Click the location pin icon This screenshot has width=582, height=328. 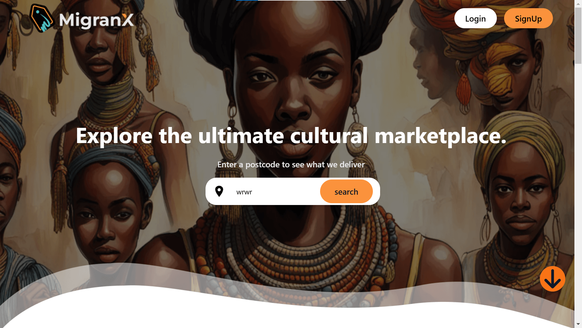pos(219,191)
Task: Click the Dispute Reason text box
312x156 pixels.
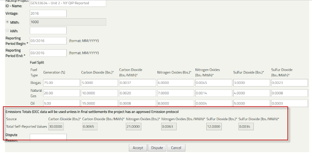Action: pyautogui.click(x=48, y=137)
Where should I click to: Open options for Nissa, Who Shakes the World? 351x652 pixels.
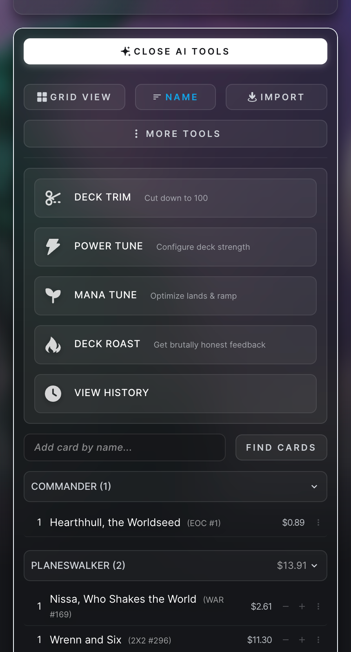pyautogui.click(x=318, y=606)
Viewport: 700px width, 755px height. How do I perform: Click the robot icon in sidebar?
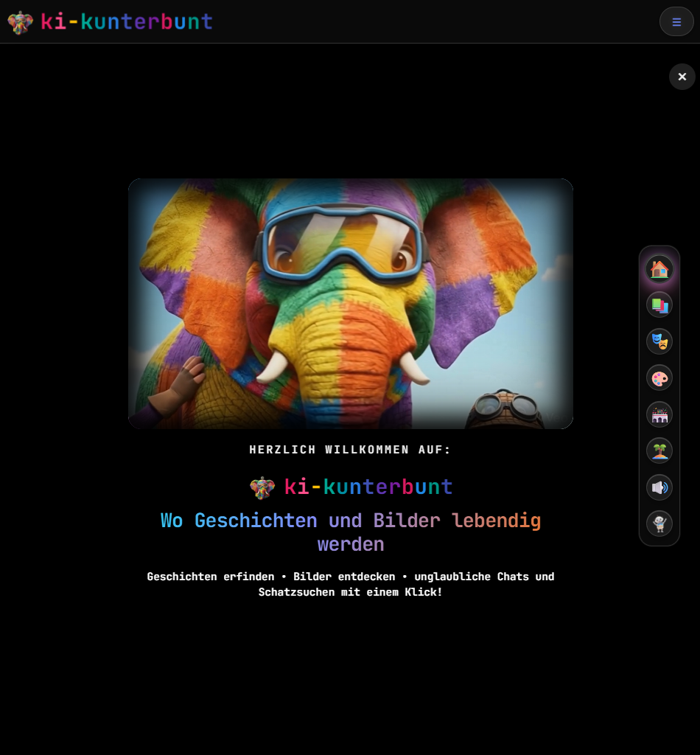pos(659,523)
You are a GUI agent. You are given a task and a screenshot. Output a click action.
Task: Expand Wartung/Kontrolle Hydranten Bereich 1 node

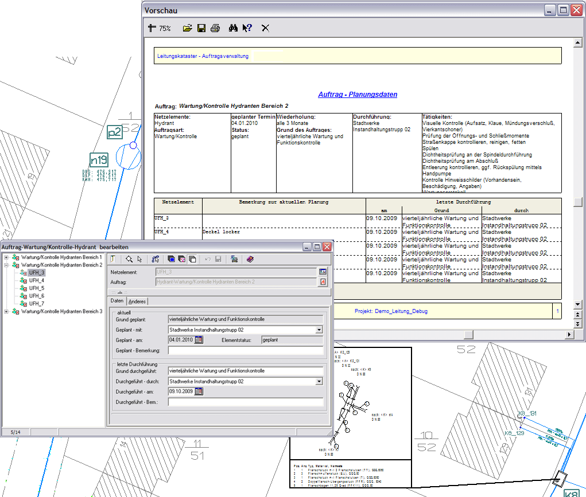[x=6, y=257]
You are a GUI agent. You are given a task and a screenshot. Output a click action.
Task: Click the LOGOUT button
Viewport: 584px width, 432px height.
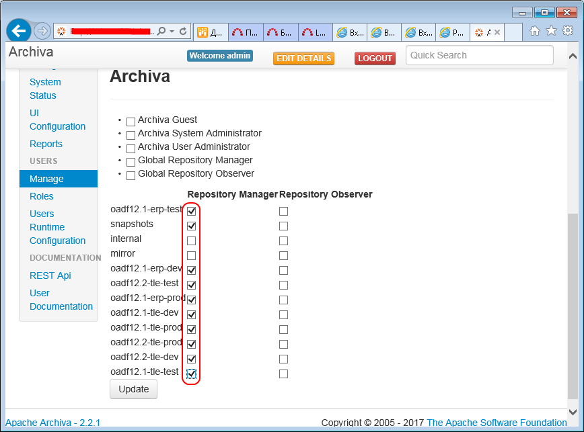point(375,58)
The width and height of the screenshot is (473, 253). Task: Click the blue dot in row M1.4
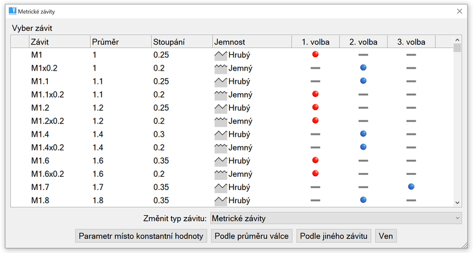tap(363, 134)
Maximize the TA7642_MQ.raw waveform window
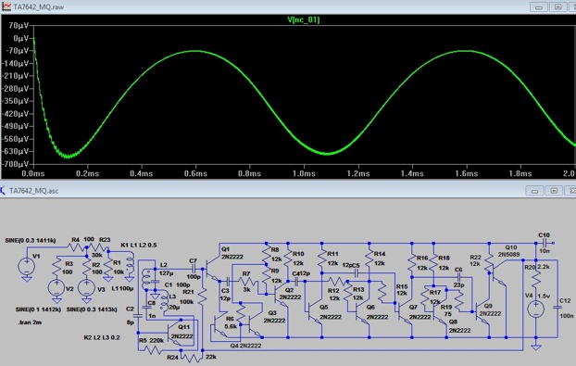This screenshot has width=576, height=366. point(557,7)
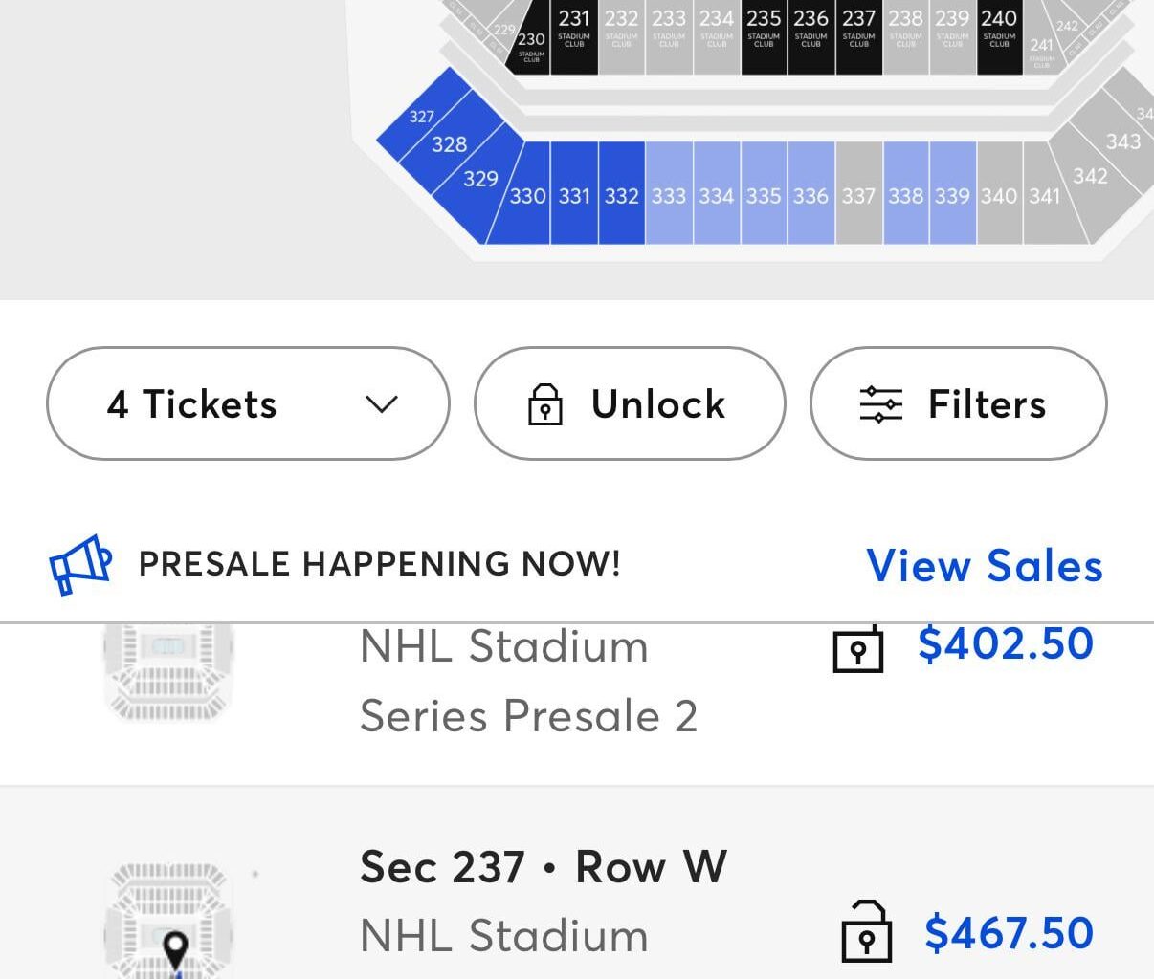Viewport: 1154px width, 979px height.
Task: Click the lock icon inside the Unlock button
Action: pos(544,403)
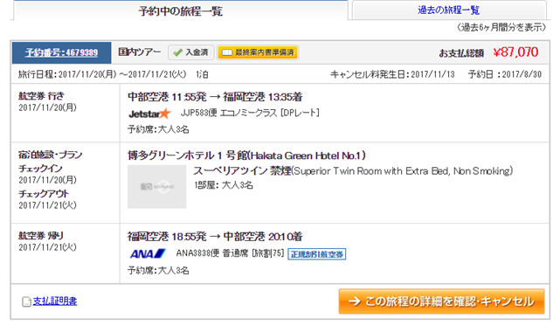Click the green checkmark 入金済 badge

click(x=190, y=52)
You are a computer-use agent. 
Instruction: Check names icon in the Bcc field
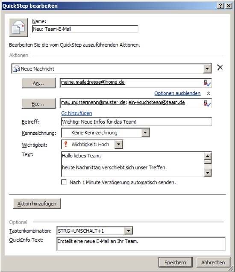[x=207, y=103]
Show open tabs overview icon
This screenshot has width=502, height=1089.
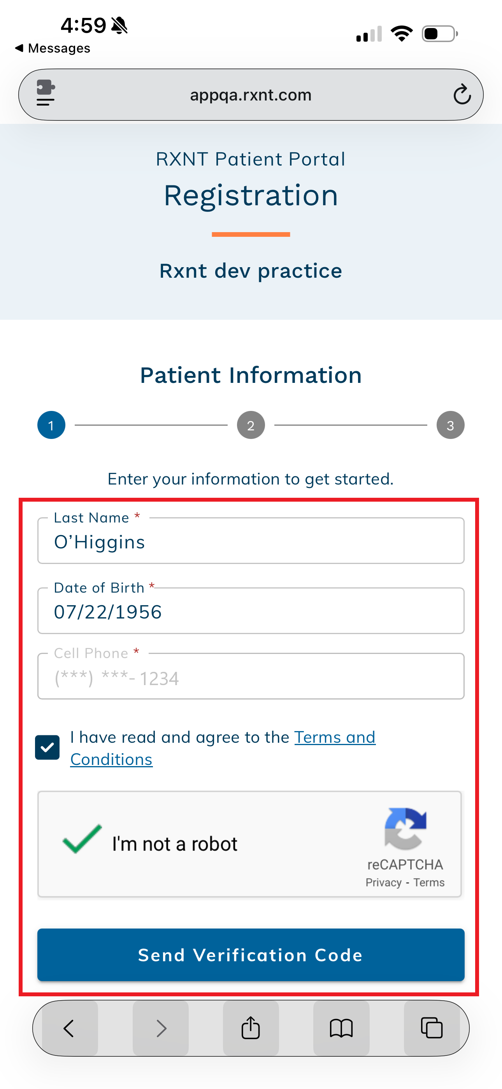pos(431,1028)
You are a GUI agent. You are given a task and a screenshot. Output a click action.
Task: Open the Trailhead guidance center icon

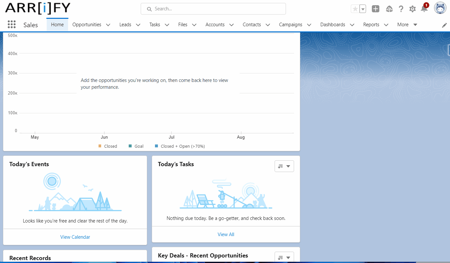coord(389,9)
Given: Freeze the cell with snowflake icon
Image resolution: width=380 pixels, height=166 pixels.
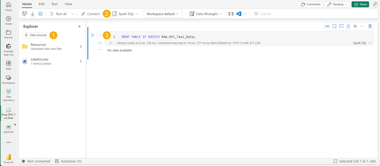Looking at the screenshot, I should tap(355, 26).
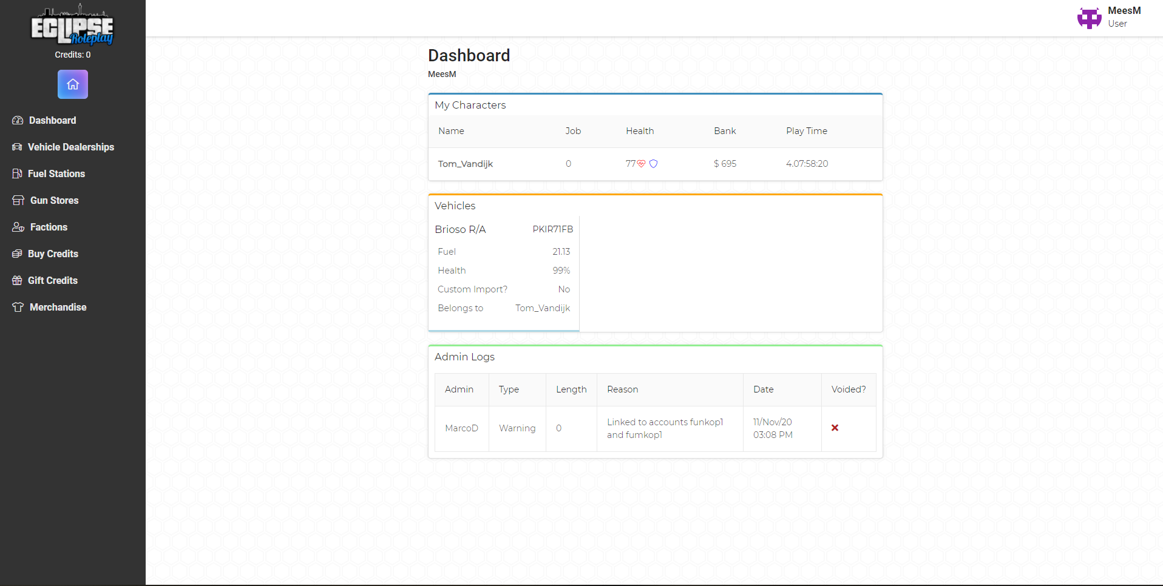This screenshot has height=586, width=1163.
Task: Click the blue shield armor icon
Action: coord(653,164)
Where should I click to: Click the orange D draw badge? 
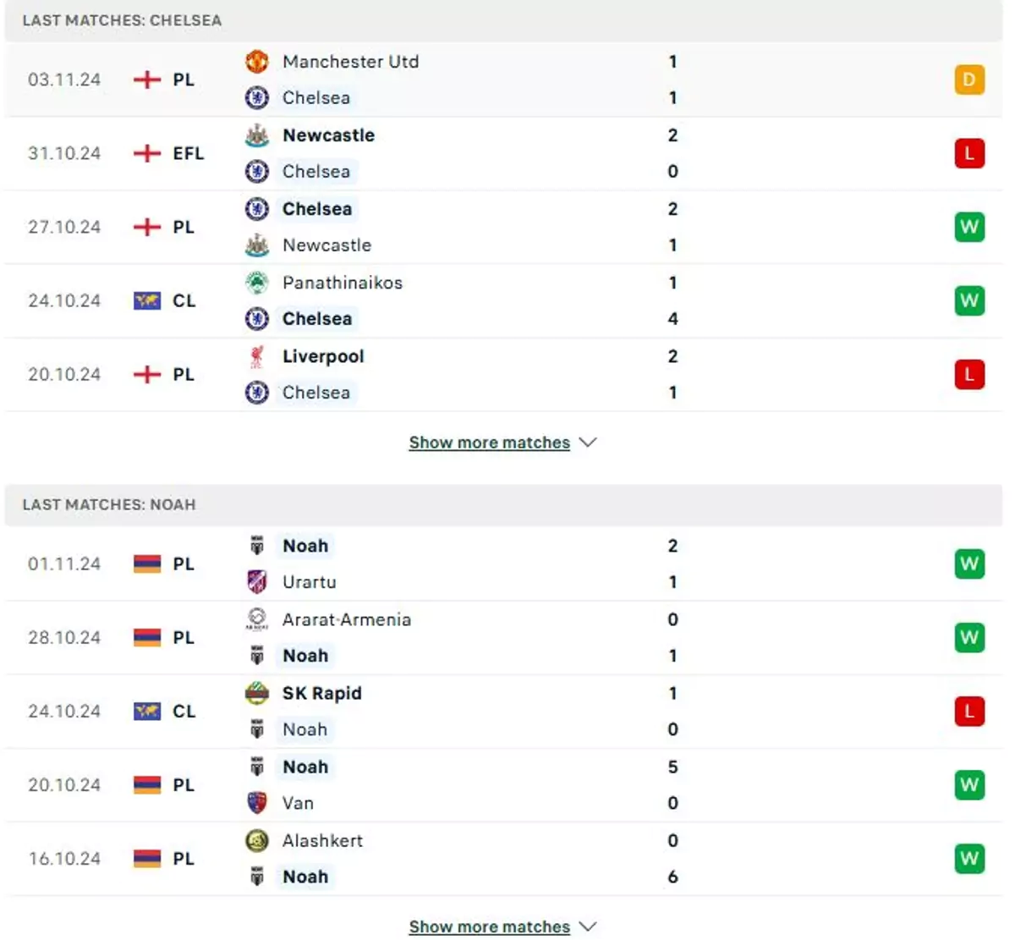click(969, 80)
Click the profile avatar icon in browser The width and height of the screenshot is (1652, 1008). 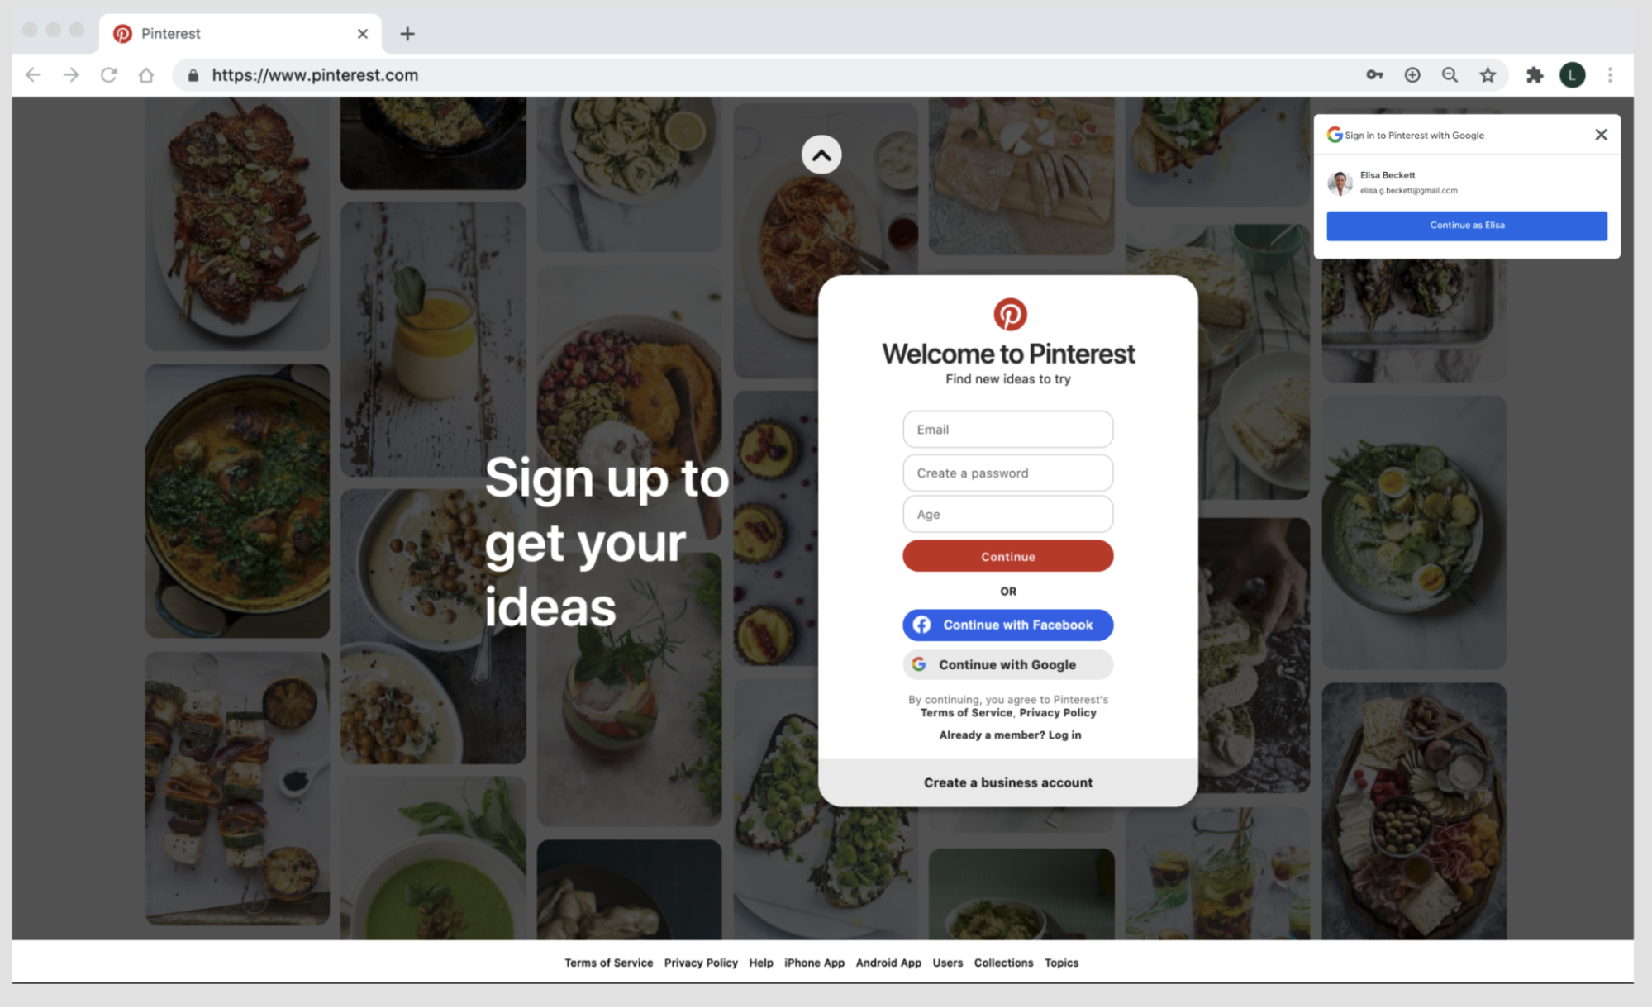1574,74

AIM OF THE TASK :: From the records above, return exactly the lines running from the one that contains "Task: Expand Wartung/Kontrolle" down to the one that contains "Given: Freeze the cell with snowflake icon", both included, without any pictures.

ANSWER AREA ::
Task: Expand Wartung/Kontrolle Hydranten Bereich 1 node

[x=6, y=257]
You are a GUI agent. You are given a task and a screenshot. Output a click action.
Task: Click the LOGOUT button
Viewport: 584px width, 432px height.
point(375,58)
The width and height of the screenshot is (473, 253). Task: Click the blue dot in row M1.4
tap(363, 134)
Maximize the TA7642_MQ.raw waveform window
This screenshot has width=576, height=366. point(557,7)
Viewport: 1154px width, 979px height.
Task: Click the lock icon inside the Unlock button
Action: pos(544,403)
Click the green checkmark 入金済 badge

click(x=190, y=52)
You are a computer-use agent. 
Instruction: Check names icon in the Bcc field
[x=207, y=103]
Show open tabs overview icon
This screenshot has width=502, height=1089.
pos(431,1028)
You are a GUI agent. You are given a task and a screenshot. Output a click action.
Task: Open the Trailhead guidance center icon

coord(389,9)
Given: Freeze the cell with snowflake icon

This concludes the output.